# [Selected passage]
+ + + + + + +
COMPARISON · APRIL 2026

sourcebook vs Repomix

Two tools that give AI agents project context. Different approaches, different tradeoffs. Here's the data.

What each tool does

Repomix concatenates your repository into a single file. It walks the file tree, includes each file's contents, and produces one large text document that you paste into an LLM's context window. The output is a repo dump — a comprehensive snapshot of every file the tool decides to include.

sourcebook scans your repository and extracts structural knowledge — hub files, import graphs, co-change coupling, build commands, conventions, and anti-patterns. The output is a brief (typically 50-80 lines) that tells an agent how the project works without including the code itself. It generates CLAUDE.md, .cursorrules, or copilot-instructions.md.

Approach comparison

Dimension	Repomix	sourcebook
Method	File concatenation	Static analysis + git history + import graph
Output	Full repo dump (one text file)	Structured brief (CLAUDE.md / .cursorrules)
Output size	Thousands to hundreds of thousands of lines	50–80 lines typically
Token cost	High — scales with repo size	Low — fixed-size brief regardless of repo
Privacy	Full source code in output	No source code in output — only structural facts
What it captures	Code contents, file tree	Hub files, coupling, conventions, anti-patterns, build commands
What it misses	Structural relationships, conventions, git history patterns	Actual code contents (agent reads files on demand)
Runtime	Seconds (file walk)	Seconds (analysis + git)
LLM required	No	No — pure static analysis

Benchmark results

We tested both tools on real GitHub issues using claude-sonnet-4 (pinned). Each condition was given the same task: fix the issue, produce a patch. We measured time to completion, tokens consumed, and patch thoroughness (files changed, lines in diff).

Format below: time / files changed / patch lines

Task	No context	Repomix	sourcebook v0.5
cal.com #27298 OAuth i18n strings	241s / 5f / 381L	176s / 3f / 283L	136s / 6f / 469L
cal.com #27907 PayPal i18n strings	94s / 5f / 314L	121s / 5f / 314L	113s / 6f / 458L
hono #4806 Request body caching	253s / 1f / 31L	245s / 2f / 82L	267s / 2f / 101L
pydantic #12715 JSON schema fix	312s / 1f / 99L	208s / 1f / 35L	308s / 2f / 117L

Model: claude-sonnet-4-20250514 (pinned). Single run per condition. Green = best patch thoroughness for that task. Full methodology →

What the numbers show

On patch thoroughness, sourcebook v0.5 produced more comprehensive patches on 3 of 4 tasks — more files changed, more lines in the diff. On cal.com #27298, sourcebook's patch was 66% larger than Repomix's (469 vs 283 lines) while completing 23% faster (136s vs 176s).

On token efficiency, sourcebook's context file is orders of magnitude smaller. A 70-line brief vs a full repo dump means the agent spends more of its context window on reasoning, not reading.
+ + + + + + +
# [Problem 1]
Answer from the sourcebook vs Repomix comparison:
(a) Which files can sourcebook generate?
(b) How long did Repomix take on hono #4806?
(c) Which model was used for the benchmark?
# [Problem 2]
Does each statement agree with the sourcebook vs Repomix comparison? Answer yes or no and quote the words that decide it.
(a) sourcebook's output contains the project's source code.
(b) Every benchmark condition was run several times.
(c) On pydantic #12715, Repomix finished sooner than sourcebook v0.5.
# [Problem 3]
Continue the sourcebook vs Repomix comparison from the point where the text stops.

# [Data provided]
+ + + + + + +
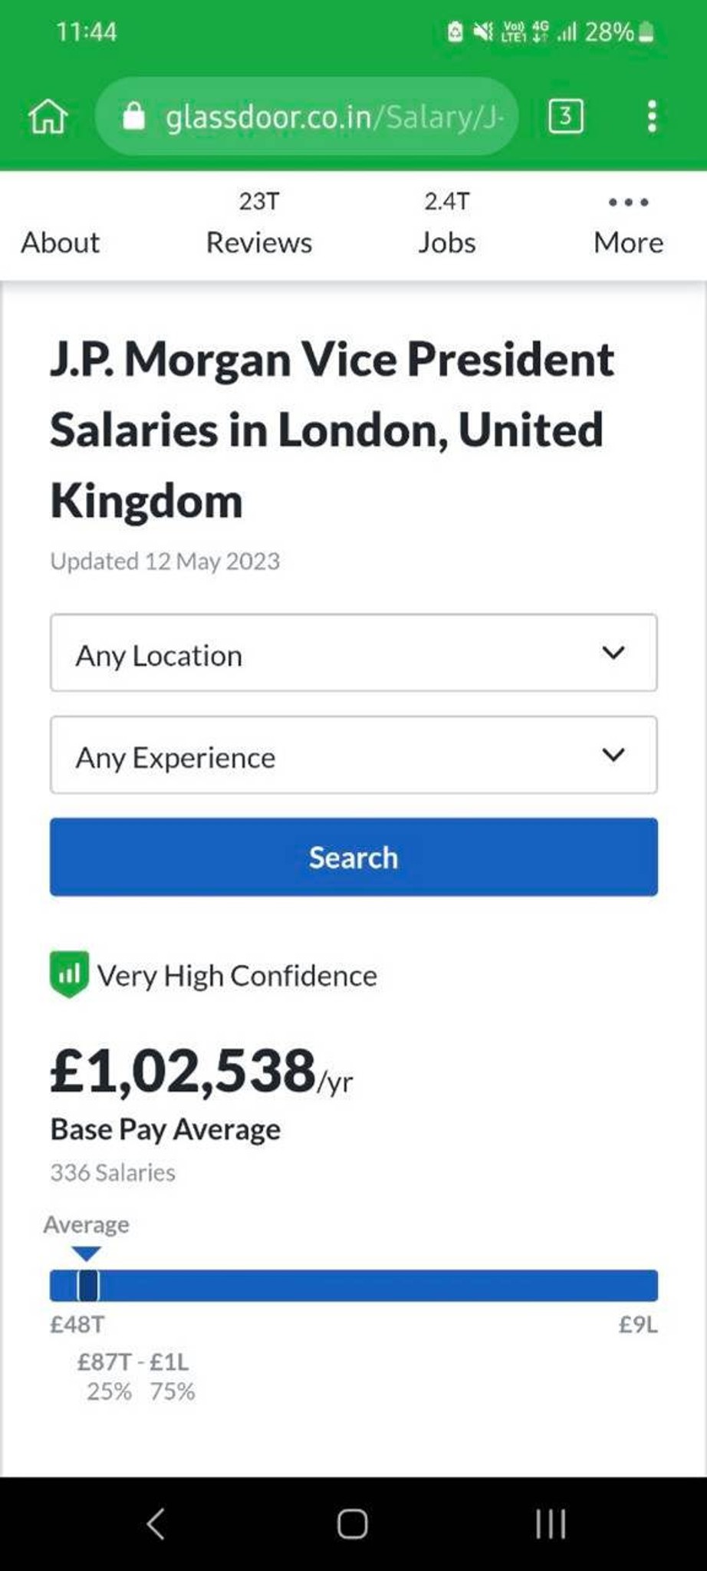Tap the battery status indicator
+ + + + + + +
# [Reply 1]
(a) CLAUDE.md, .cursorrules, or copilot-instructions.md.
(b) 245s.
(c) claude-sonnet-4-20250514, pinned.

# [Reply 2]
(a) No. "No source code in output — only structural facts"
(b) No. "Single run per condition."
(c) Yes. Repomix shows "208s / 1f / 35L" and sourcebook v0.5 shows "308s / 2f / 117L".

# [Reply 3]
The one exception: pydantic #12715, where Repomix completed faster (208s vs 308s) though with a much smaller patch (35 lines vs 117 lines). Library repos with deep module hierarchies remain harder for structural analysis than for brute-force inclusion.

What Repomix includes that sourcebook doesn't

Actual code. Repomix gives the LLM the file contents. sourcebook doesn't — it expects the agent to read files on demand.
Complete file tree. Every file path is visible in the dump. sourcebook surfaces only the structurally important ones.
No analysis required. Repomix's output is immediate — no import graph, no git history, no pattern detection.

What sourcebook captures that Repomix doesn't

Hub files. Which files are imported by the most other files — the ones where a change has the widest blast radius.
Co-change coupling. Files that change together in git history but live in different directories — invisible dependencies.
Conventions. Dominant naming patterns, import styles, test frameworks, build commands.
Anti-patterns. Reverted commits, fragile files (many rapid edits), circular dependencies.
Build commands. Extracted from package.json, Makefile, pyproject.toml — ready-to-run dev/build/test commands.

When to use which

Use Repomix when you need to paste an entire small-to-medium repo into a single LLM prompt — for one-shot questions, code reviews, or when the LLM won't have file access. Best for repos under a few thousand files where token cost isn't a concern.

Use sourcebook when your agent has file access (Claude Code, Cursor, Copilot) and needs to understand project structure before making changes. Best for large repos, ongoing development, and when you want the agent to reason about architecture rather than just see code.

They're not mutually exclusive. Repomix gives the code. sourcebook explains how the project works. Different questions, different tools.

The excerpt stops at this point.